___ Textausschnitt ___
Das könnte, zieht man die Zahlen der jüngsten Umfragen heran, für Schwarz-Rot (oder Schwarz-Grün) reichen. Das Zustandekommen einer Zweierkoalition aus Union und SPD (oder Grünen) hängt also entscheidend davon ab, ob es FDP, Linke und/oder BSW den Einzug ins Parlament schaffen. Es gibt mehrere Szenarien:

Szenario 1: Zwei oder alle drei "Kleinen" scheitern an Fünf-Prozent-Hürde

"Wenn alle drei kleinen Parteien den Einzug in den Bundestag verpassen, dann reicht es nach jetzigem Stand für eine Zweier-Koalition", sagt Roland Abold vom Meinungsforschungsinstitut Infratest Dimap. "Wenn es eine der Parteien schafft, dann könnte es ebenfalls noch reichen."
___
§ Zu erledigen:
- 1) Nenne alle Parteien, die im Textausschnitt über die Koalitionsszenarien mit ihrem Namen erwähnt werden.
- 2) Setze den Text über die Koalitionsszenarien im Anschluss an seinen letzten Satz fort.
___ Gesammeltes Material ___
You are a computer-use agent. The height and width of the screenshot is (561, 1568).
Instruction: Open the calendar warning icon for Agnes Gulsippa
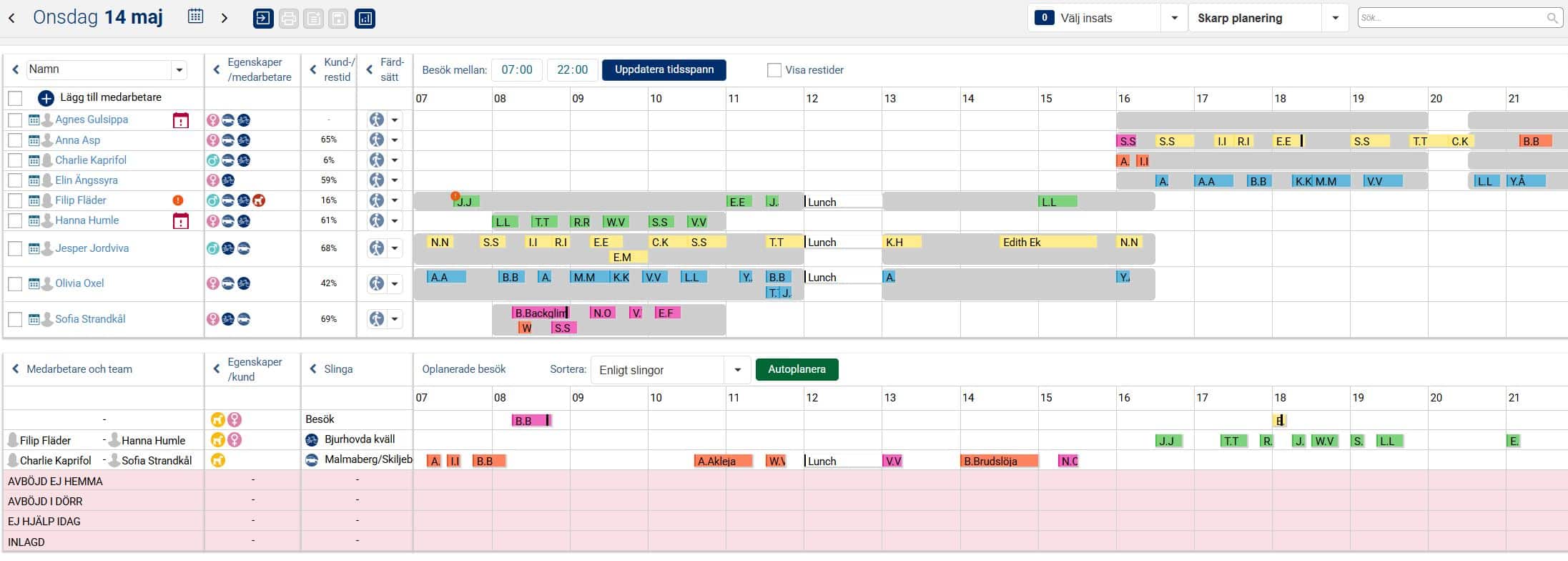(x=181, y=120)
___
§ Antworten je Aufgabe:
- 1) Union, SPD, Grüne, FDP, Linke, BSW

- 2)
Szenario 2: Zwei oder alle drei "Kleine" ziehen in den Bundestag ein

Wenn es unter FDP, Linke und BSW "zwei oder drei in den Bundestag schaffen, dann ist es eher unwahrscheinlich, dass es für eine Zweier-Koalition reicht", sagt Abold. Dieses Szenario würde eine Zweierkoalition mit der Union also praktisch unmöglich machen.

Ein Dreierbündnis wäre dann möglich, aber unsicher. Für Schwarz-Rot-Grün müsste die CSU ihre Vorbehalte über Bord werfen. Schwarz-Rot-Gelb ("Deutschland-Koalition" mit SPD und FDP) wäre wohl rechnerisch drin, würde aber Ballast der gescheiterten "Ampel" mitschleppen. Schwarz-Grün-Gelb ("Jamaika-Koalition") dürfte rechnerisch knapp werden und ist nach dem Dauerstreit zischen FDP und Grünen auch politisch sehr unwahrscheinlich. Schwarz-Rot-Linke ist wegen der Vorbehalte der CDU gegenüber der Linken praktisch ausgeschlossen. Schwarz-Rot-BSW dürfte wegen der außenpolitischen Positionen der Wagenknecht-Partei nicht zustande kommen.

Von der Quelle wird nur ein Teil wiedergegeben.